_Required task_: Put the lines below into a numbered list, leaving out any blank lines.

· · · · · · ·

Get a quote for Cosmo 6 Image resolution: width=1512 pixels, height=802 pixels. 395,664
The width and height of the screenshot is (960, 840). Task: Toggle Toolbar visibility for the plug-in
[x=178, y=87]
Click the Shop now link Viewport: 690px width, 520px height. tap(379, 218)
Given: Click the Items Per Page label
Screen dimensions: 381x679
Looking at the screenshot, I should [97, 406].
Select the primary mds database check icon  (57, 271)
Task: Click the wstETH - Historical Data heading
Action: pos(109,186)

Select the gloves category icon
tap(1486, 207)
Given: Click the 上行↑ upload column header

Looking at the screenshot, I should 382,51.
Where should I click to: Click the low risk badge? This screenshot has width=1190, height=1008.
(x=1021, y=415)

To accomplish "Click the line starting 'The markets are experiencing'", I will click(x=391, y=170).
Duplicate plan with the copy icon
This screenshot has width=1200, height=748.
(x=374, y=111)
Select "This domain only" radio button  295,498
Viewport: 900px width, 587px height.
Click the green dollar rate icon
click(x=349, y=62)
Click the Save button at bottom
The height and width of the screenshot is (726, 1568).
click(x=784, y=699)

· · · · · · ·

_Final answer_:
1. Get a quote for Cosmo 6 Image resolution: width=1512 pixels, height=802 pixels. 395,664
2. The width and height of the screenshot is (960, 840). Task: Toggle Toolbar visibility for the plug-in
3. [x=178, y=87]
4. Click the Shop now link Viewport: 690px width, 520px height. tap(379, 218)
5. Given: Click the Items Per Page label
6. Screen dimensions: 381x679
7. Looking at the screenshot, I should [97, 406].
8. Select the primary mds database check icon  (57, 271)
9. Task: Click the wstETH - Historical Data heading
10. Action: pos(109,186)
11. Select the gloves category icon
12. tap(1486, 207)
13. Given: Click the 上行↑ upload column header
14. Looking at the screenshot, I should 382,51.
15. Where should I click to: Click the low risk badge? This screenshot has width=1190, height=1008.
16. (x=1021, y=415)
17. To accomplish "Click the line starting 'The markets are experiencing'", I will click(x=391, y=170).
18. Duplicate plan with the copy icon
19. This screenshot has width=1200, height=748.
20. (x=374, y=111)
21. Select "This domain only" radio button  295,498
22. Viewport: 900px width, 587px height.
23. Click the green dollar rate icon
24. click(x=349, y=62)
25. Click the Save button at bottom
26. The height and width of the screenshot is (726, 1568).
27. click(x=784, y=699)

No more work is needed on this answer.